*Task directions*: List every line in the items below that contains the string "Instruction", and copy each such line in full.

· · · · ·

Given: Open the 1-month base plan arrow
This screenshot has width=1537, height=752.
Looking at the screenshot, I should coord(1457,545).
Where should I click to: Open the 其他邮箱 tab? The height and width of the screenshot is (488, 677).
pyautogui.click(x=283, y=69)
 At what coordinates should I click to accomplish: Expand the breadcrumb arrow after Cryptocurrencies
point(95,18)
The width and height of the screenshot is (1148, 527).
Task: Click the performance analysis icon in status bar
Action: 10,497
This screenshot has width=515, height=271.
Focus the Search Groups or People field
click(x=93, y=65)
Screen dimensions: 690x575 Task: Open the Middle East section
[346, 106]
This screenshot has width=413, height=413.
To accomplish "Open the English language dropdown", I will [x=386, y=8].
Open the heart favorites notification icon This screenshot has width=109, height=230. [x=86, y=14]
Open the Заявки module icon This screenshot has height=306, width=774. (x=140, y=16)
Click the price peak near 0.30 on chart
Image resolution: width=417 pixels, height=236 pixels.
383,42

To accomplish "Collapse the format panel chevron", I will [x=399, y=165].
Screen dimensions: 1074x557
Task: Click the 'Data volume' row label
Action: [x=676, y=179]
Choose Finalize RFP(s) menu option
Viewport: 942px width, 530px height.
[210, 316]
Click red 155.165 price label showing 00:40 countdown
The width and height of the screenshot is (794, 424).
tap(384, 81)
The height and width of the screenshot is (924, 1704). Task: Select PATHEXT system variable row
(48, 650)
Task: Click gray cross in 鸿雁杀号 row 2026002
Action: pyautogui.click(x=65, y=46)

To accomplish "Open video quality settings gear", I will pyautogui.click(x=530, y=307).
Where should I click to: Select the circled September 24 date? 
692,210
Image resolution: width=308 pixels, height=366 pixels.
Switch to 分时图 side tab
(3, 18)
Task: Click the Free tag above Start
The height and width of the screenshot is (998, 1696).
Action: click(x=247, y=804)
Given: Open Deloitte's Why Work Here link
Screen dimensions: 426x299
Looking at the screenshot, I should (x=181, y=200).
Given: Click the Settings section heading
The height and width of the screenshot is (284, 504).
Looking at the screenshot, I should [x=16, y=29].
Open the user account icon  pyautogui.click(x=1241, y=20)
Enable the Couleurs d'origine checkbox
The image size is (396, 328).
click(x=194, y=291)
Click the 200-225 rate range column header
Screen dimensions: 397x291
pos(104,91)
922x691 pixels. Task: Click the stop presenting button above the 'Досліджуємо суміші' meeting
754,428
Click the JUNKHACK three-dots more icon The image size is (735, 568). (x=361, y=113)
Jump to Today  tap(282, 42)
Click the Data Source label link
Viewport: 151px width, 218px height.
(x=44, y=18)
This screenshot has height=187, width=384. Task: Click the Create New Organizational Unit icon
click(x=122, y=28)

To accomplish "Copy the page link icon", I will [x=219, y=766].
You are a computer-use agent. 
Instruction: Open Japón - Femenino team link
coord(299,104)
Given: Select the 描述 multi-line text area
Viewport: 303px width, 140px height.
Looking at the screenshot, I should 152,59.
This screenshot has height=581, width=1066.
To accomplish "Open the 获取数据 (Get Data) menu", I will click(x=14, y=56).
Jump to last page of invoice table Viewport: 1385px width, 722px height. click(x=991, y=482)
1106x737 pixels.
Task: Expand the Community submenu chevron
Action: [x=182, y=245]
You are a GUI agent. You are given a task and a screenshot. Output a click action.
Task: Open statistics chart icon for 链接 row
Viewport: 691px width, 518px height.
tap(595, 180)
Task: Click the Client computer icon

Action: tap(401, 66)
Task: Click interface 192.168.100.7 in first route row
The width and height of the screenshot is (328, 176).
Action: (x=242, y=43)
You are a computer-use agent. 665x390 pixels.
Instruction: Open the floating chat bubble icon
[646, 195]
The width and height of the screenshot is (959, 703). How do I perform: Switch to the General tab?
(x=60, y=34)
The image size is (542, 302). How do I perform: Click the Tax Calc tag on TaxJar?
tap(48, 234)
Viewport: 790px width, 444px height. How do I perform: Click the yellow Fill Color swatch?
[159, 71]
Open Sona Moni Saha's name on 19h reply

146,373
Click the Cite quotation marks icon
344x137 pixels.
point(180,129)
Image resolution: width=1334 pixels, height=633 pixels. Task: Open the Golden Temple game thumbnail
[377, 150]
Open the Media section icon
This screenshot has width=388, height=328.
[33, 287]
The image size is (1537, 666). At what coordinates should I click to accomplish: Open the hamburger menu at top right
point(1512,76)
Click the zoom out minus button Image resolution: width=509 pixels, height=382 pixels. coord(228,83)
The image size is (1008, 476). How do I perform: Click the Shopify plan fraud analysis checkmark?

· · · · ·

*Exercise result*:
Instruction: Open Japón - Femenino team link
Instruction: Open the floating chat bubble icon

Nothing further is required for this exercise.